Submitted to: Science of the Total Environment
Publication Type: Peer Reviewed Journal
Publication Acceptance Date: 9/2/2020
Publication Date: 9/7/2020
Citation: Cai, Z., Wang, B., Zhang, L., Wen, S., Xu, M., Carswell, A.M., Gao, S. 2020. Striking a balance between N sources: mitigating soil acidification and accumulation of phosphorous and heavy metals from manure. Science of the Total Environment. 754:142189. https://doi.org/10.1016/j.scitotenv.2020.142189.
DOI: https://doi.org/10.1016/j.scitotenv.2020.142189

Interpretive Summary: Soil acidification caused by large and continuous input of chemical nitrogen fertilizers has become a factor for limiting plant growth and manure amendment has shown the success to mitigate the problem, but potential accumulation of some nutrients or heavy metals are unknown. This research investigated impact of long-term manure amendment affected nutrient balance and heavy metal accumulation in soil based on a 9-year field study for maize production in an acidic red soil, southern China, and discussed how manure amendment can be managed to balance nutrient supply, prevent soil from acidification, and avoid accumulation of heavy metals. The research found that the amount of manure providing 40% or higher of total nitrogen supply prevented or reversed soil acidification. There is a high potential to use 20% of total nitrogen supply from manure to achieve the same outcome by increasing use efficiency and reducing total nitrogen input. The manure provided all plant needs for phosphorus, but not K, suggesting no chemical phosphorus fertilizers is needed but substantial K input from chemical fertilizers is necessary for crop production. There was a significant accumulation of heavy metal Pb, Cu, and Zn and source reduction by reducing their concentrations in animal feed would be the most effective way to minimize soil contamination and essential for sustainable use of manure in both soil acidity and nutrient management. Findings from this research are directly applicable to acidic soils around the world and also valuable for management of all soil types to improve sustainability of crop production systems.
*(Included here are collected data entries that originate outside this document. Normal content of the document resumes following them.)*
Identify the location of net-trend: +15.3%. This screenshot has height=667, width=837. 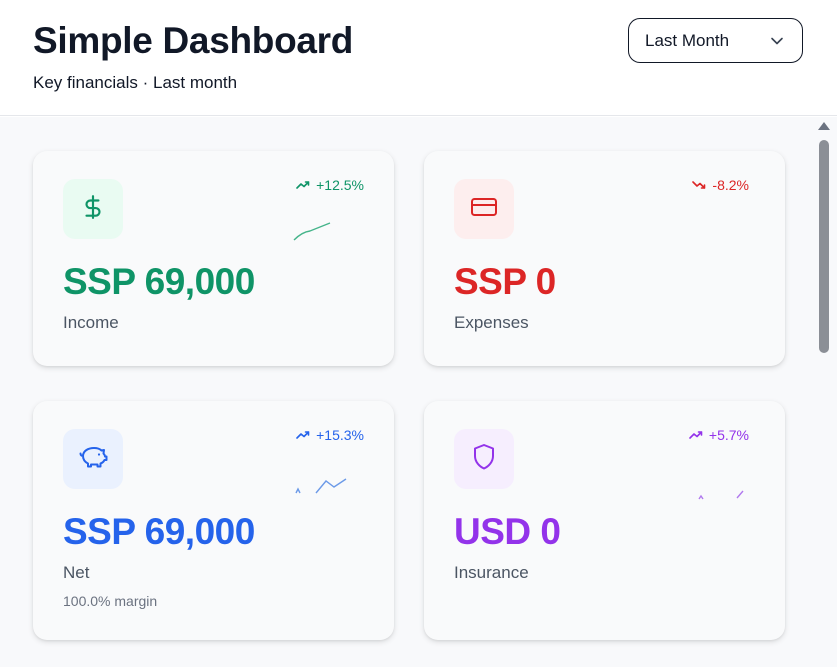
(330, 435).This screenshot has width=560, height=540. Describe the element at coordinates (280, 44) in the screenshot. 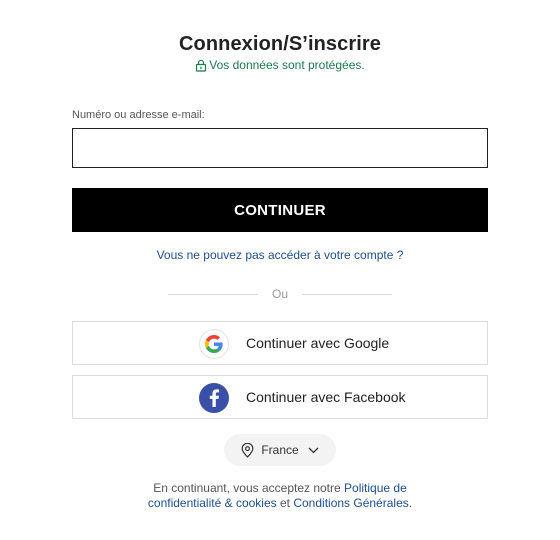

I see `page-title: Connexion/S’inscrire` at that location.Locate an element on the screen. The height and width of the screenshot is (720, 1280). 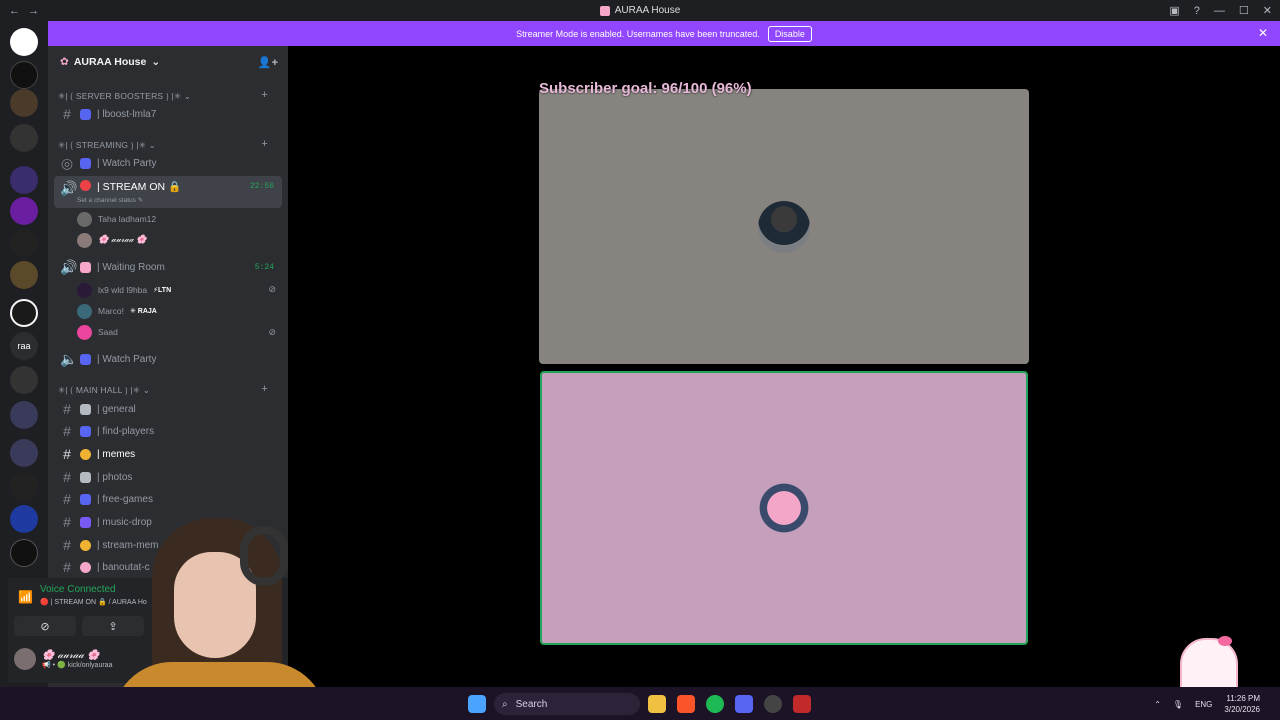
inbox-icon: ▣ is located at coordinates (1174, 10).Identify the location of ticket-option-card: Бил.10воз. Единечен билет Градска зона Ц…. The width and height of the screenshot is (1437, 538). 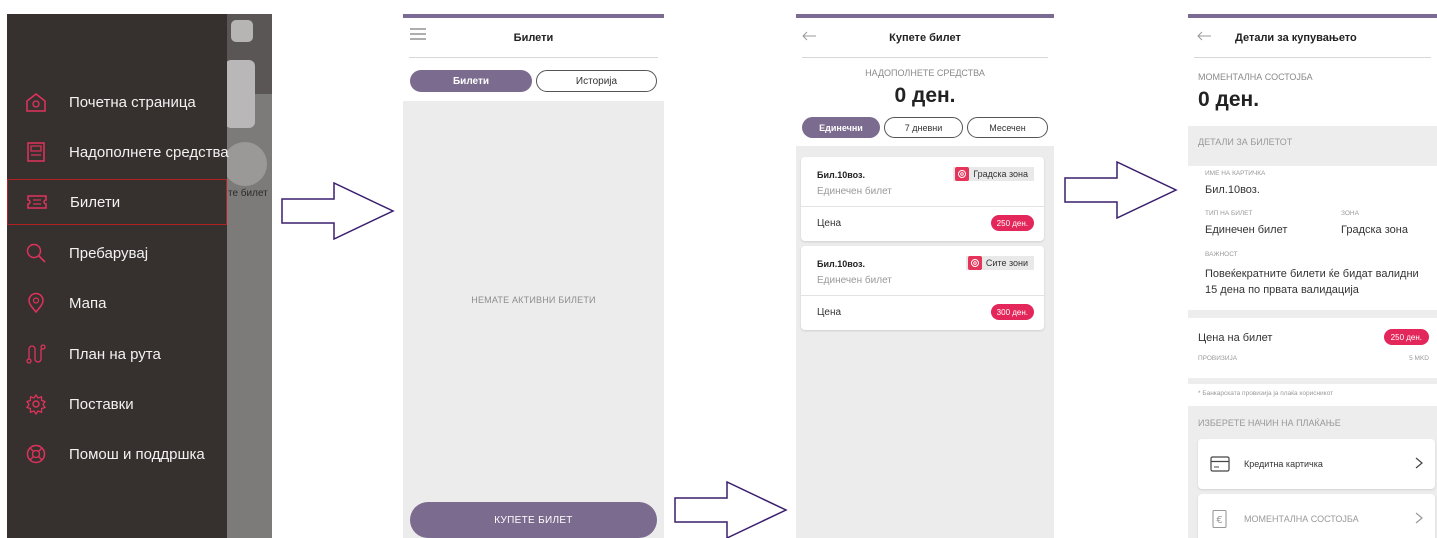
(922, 199).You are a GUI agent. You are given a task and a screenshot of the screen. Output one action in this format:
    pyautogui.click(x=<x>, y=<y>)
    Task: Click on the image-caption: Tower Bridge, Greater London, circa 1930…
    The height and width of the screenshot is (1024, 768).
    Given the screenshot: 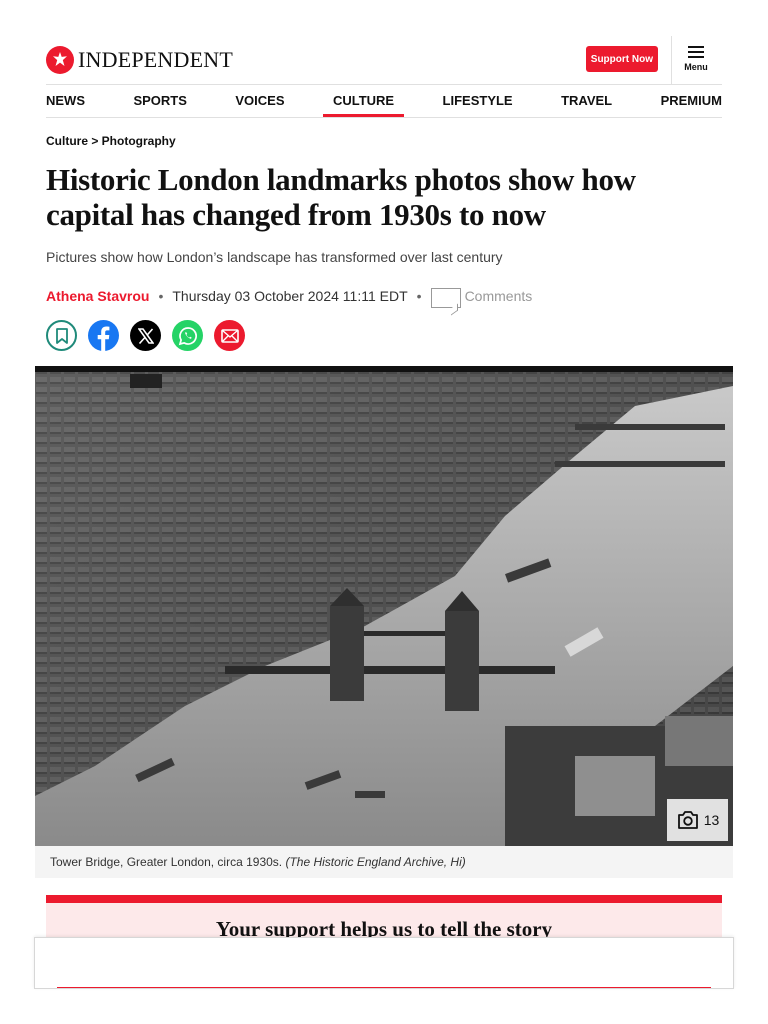 What is the action you would take?
    pyautogui.click(x=384, y=862)
    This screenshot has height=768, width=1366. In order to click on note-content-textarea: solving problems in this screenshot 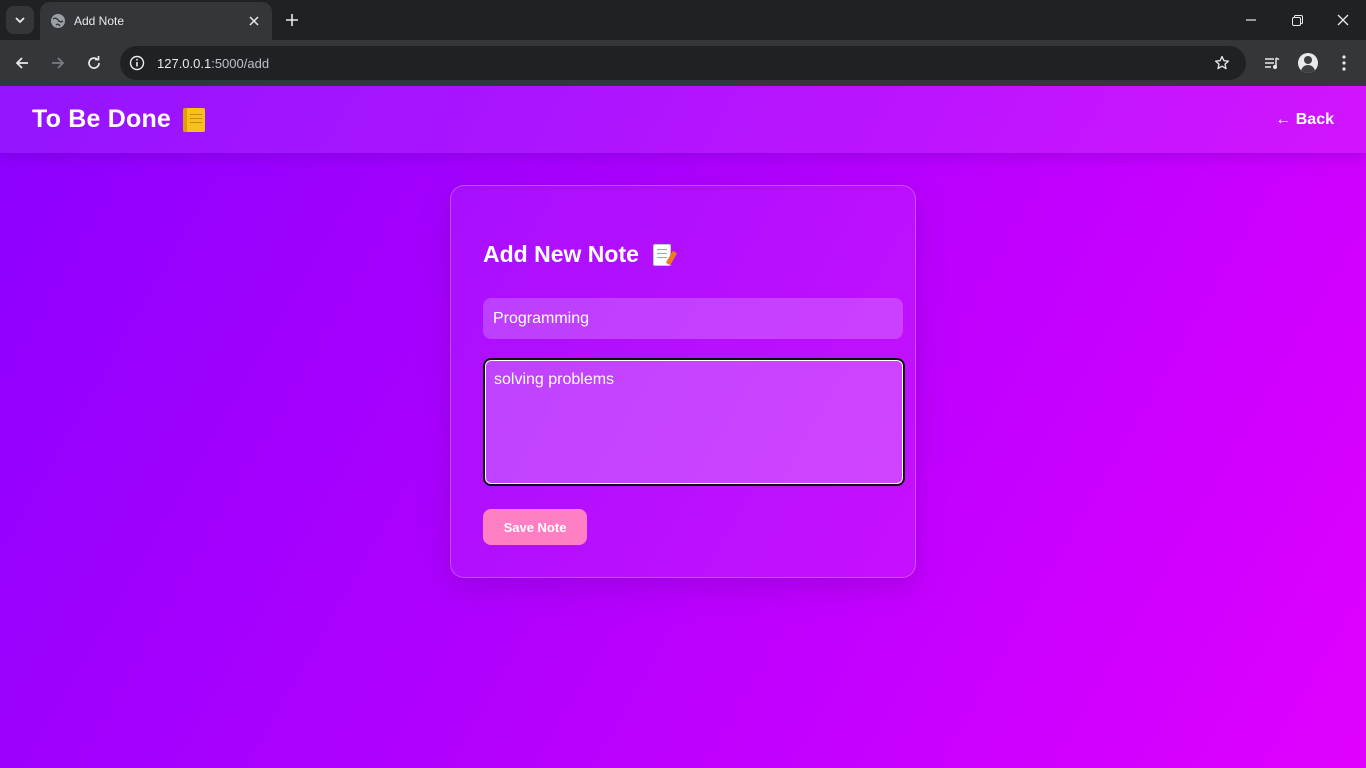, I will do `click(694, 422)`.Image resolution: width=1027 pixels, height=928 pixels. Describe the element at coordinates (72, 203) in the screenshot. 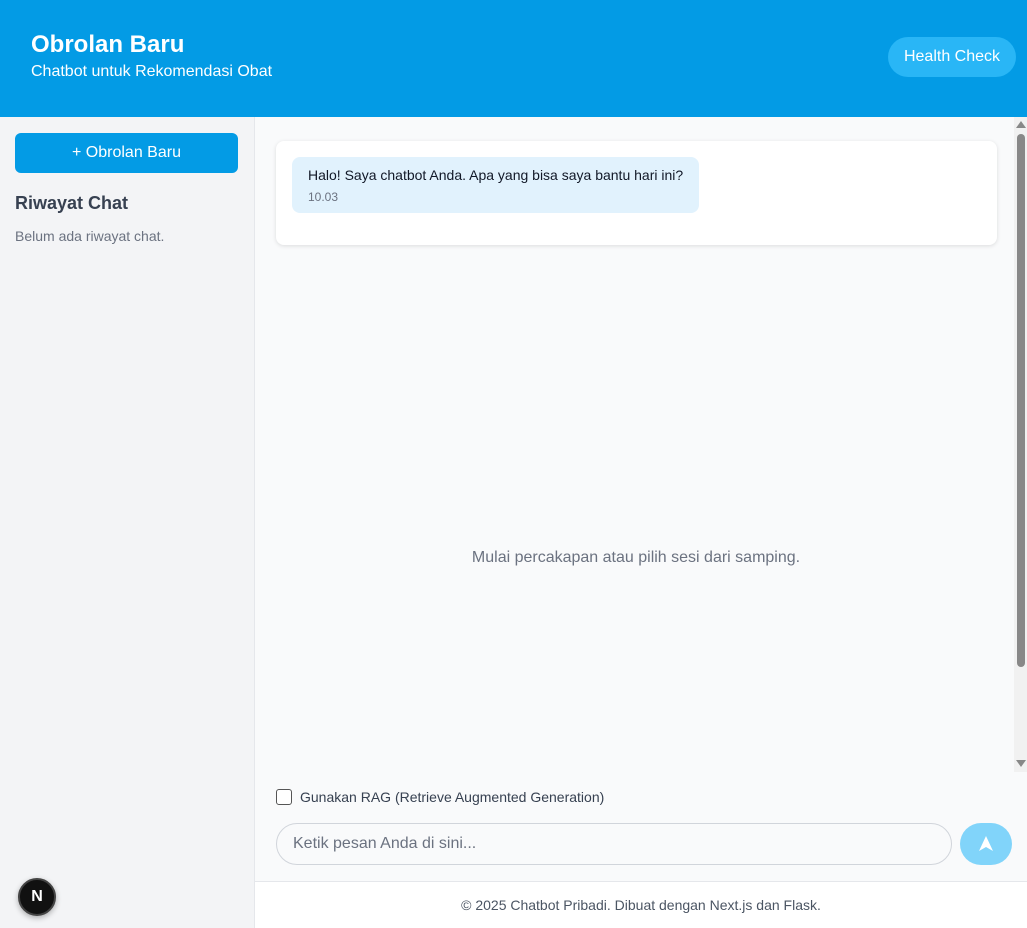

I see `history-heading: Riwayat Chat` at that location. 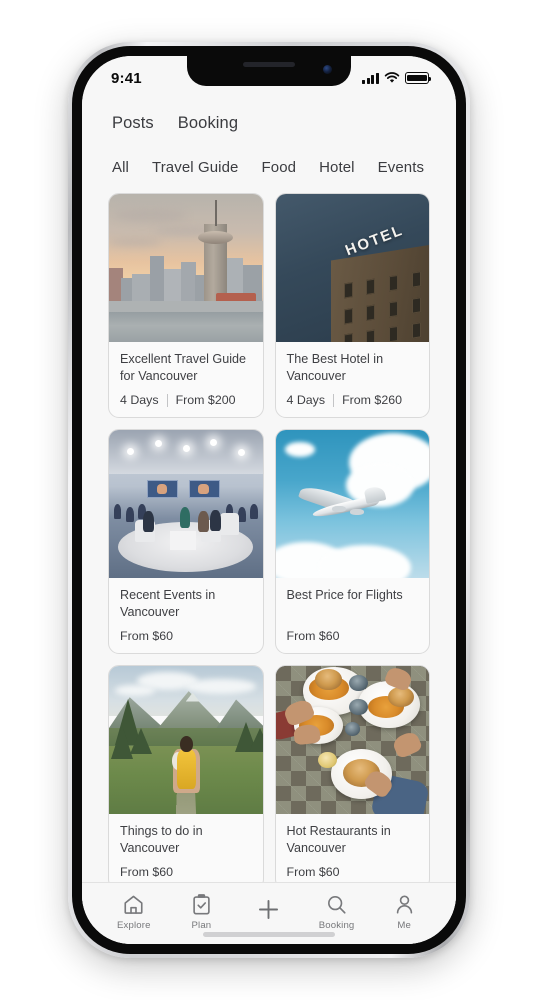 I want to click on card-price: From $200, so click(x=206, y=400).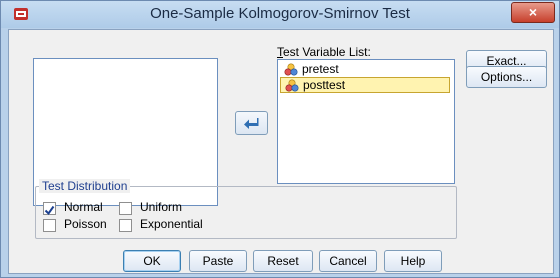 This screenshot has height=278, width=560. I want to click on close-icon: ×, so click(533, 12).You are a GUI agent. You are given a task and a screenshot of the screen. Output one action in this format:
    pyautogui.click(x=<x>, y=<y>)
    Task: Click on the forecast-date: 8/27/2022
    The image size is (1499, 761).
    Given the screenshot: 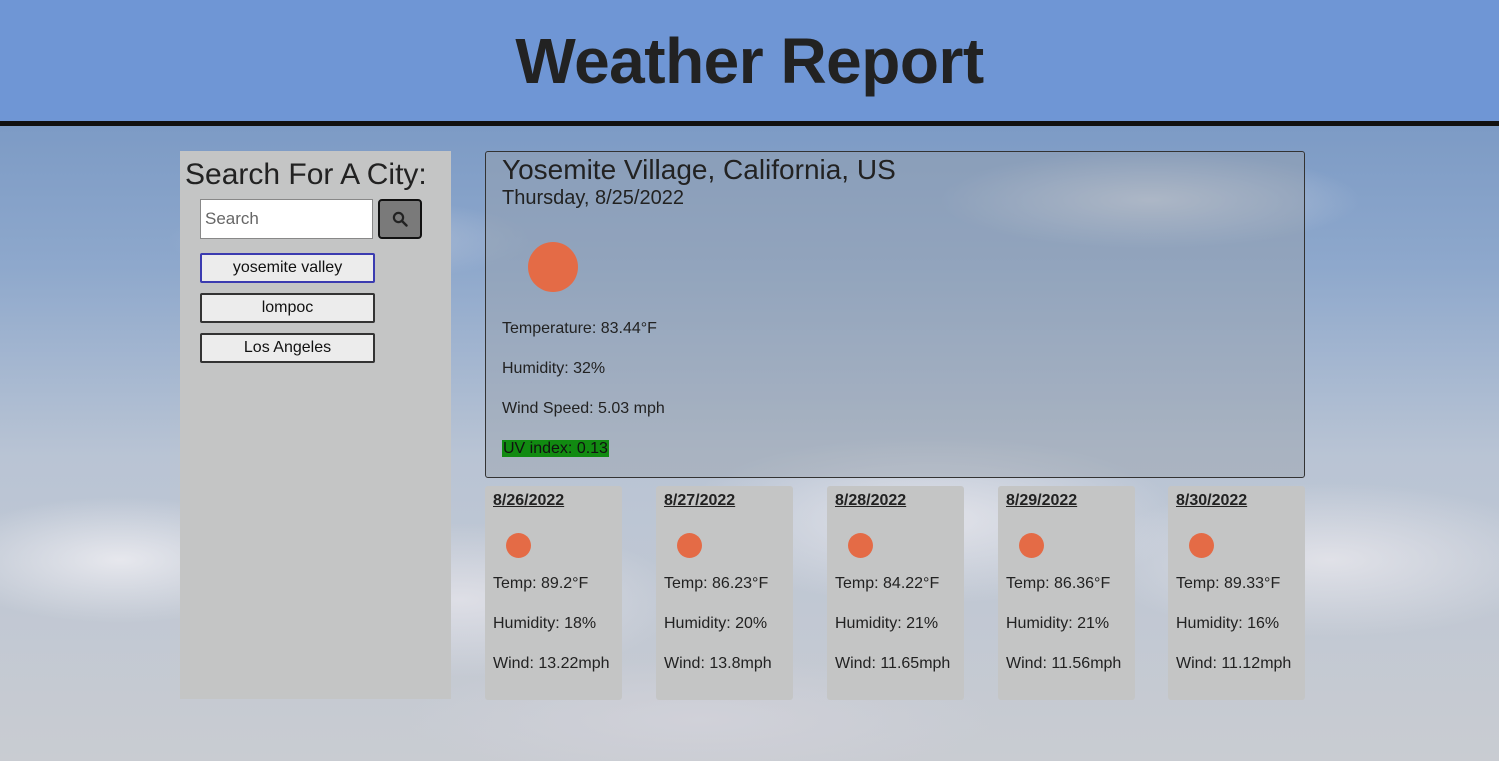 What is the action you would take?
    pyautogui.click(x=700, y=500)
    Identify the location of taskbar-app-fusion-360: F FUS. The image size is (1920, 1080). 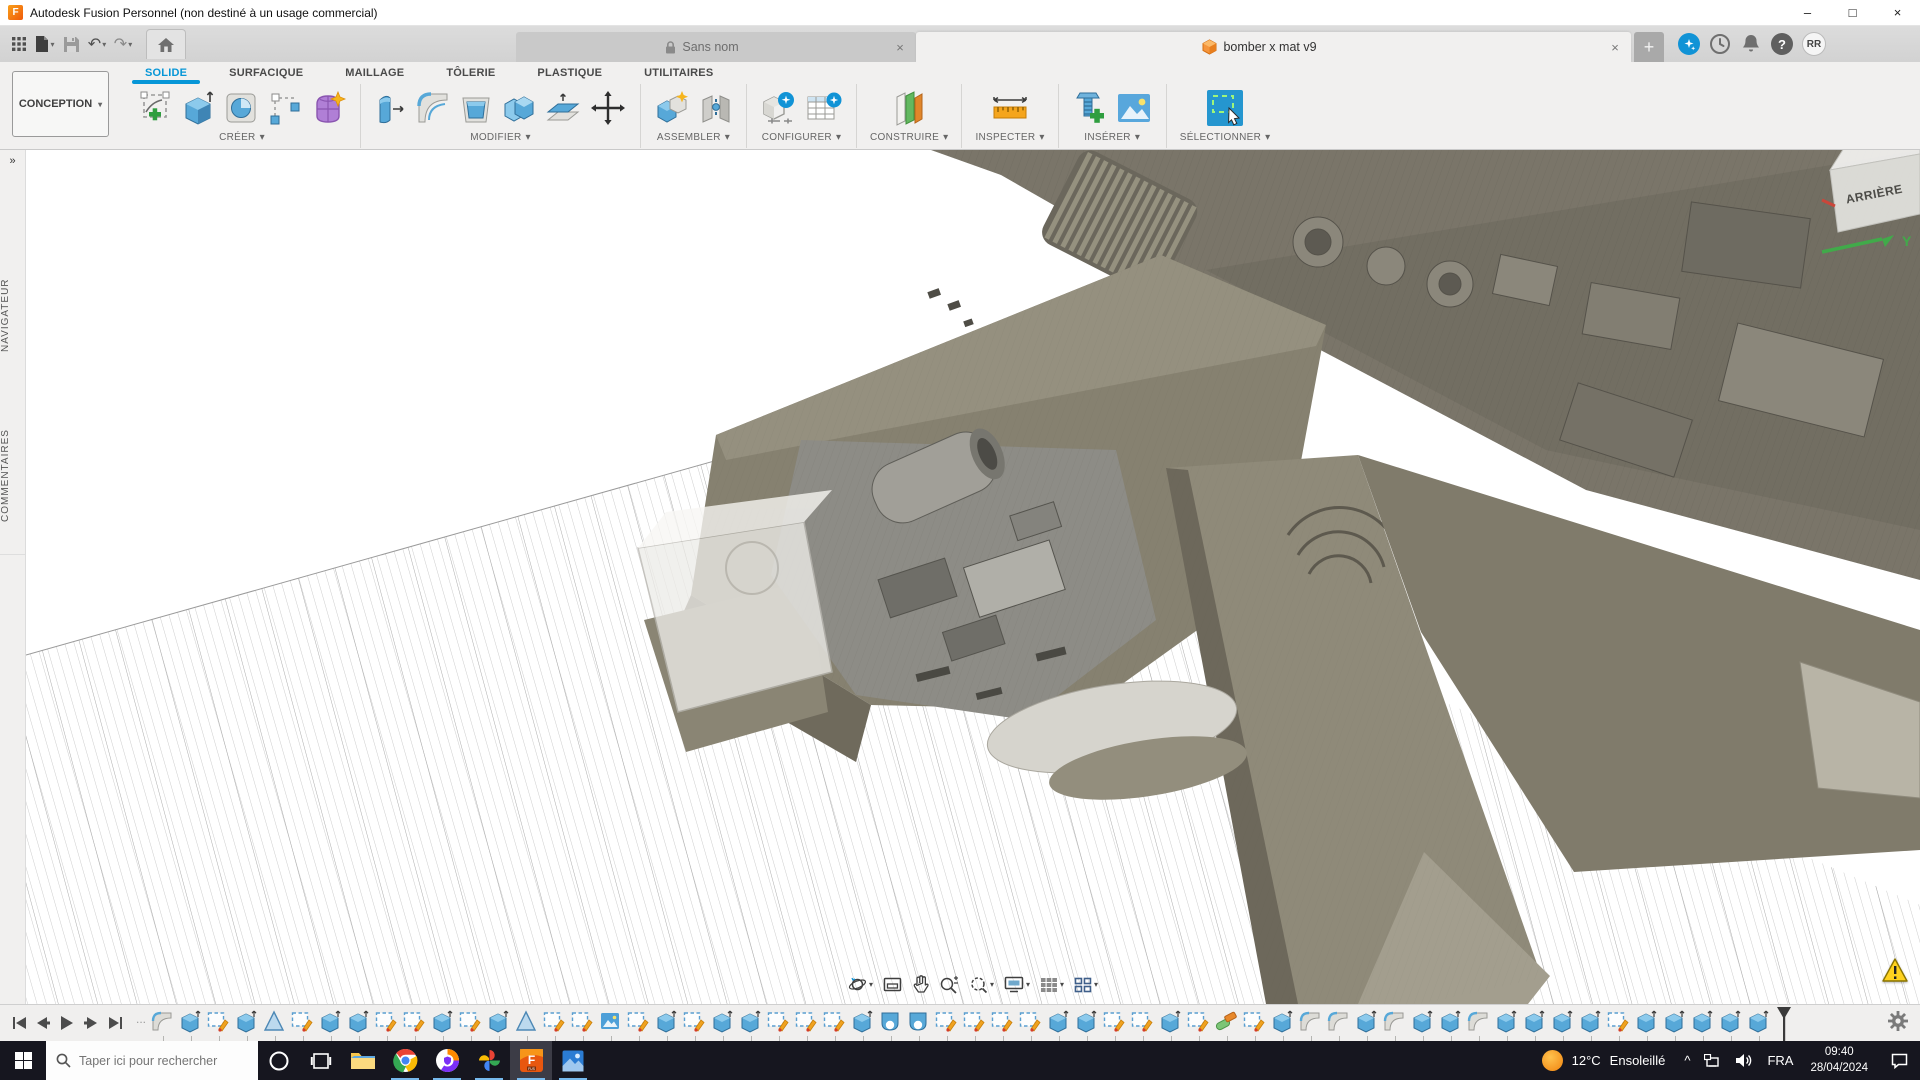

Technical Abstract: Manure amendment has been shown to effectively prevent red soil (Ferralic Cambisol) acidification from chemical (synthetic) nitrogen (N) fertilization. However, information is lacking on how much manure is needed to mitigate acidification and maintain soil productivity while preventing accumulation of other nutrients and heavy metals from long-term inputs. This study determined the effects of various combinations of manure with urea-N on acidification and changes in soil P, K, and heavy metals in a 9-year maize field experiment in southern China. Treatments included chemical N, P and K fertilization only (NPKM0), and NPK plus swine manure that supplied 20% (NPKM20), 40% (NPKM40), and 60% (NPKM60) of total N at 225 kg N ha-1 year-1. Soil pH, exchangeable acidity, available P and K, and maize yield were determined annually from 2009 to 2018. Soil exchangeable base cations, total and phytoavailable Cr, Pb, As, Ni, Cd, Cu, and Zn were measured in 2018. While NPKM0 and NPKM20 resulted in significant decrease in soil pH from initial 4.93 to 4.46 and 4.71, respectively, NPKM40 and NPKM60 resulted in no change or a significant increase in soil pH (to 5.47), increased exchangeable base cations, and achieved the highest yield. Manure application markedly increased soil available P (but not K) to 67.6-182.6 mg kg-1 and also significantly increased total Pb, Cu, and Zn and available Cu and Zn in soil. The results indicate that 40% or higher of total N sourced manure can prevent or reverse acidification of red soil, provide all P, but need substantial K inputs from chemical fertilizers to balance nutrient supply for plants. An integrated approach by increasing N use efficiency, reducing chemical input, and reducing heavy metal concentrations in animal feed are all necessary for sustainable use of manure in soil acidity and nutrient management as well as minimizing environmental risks.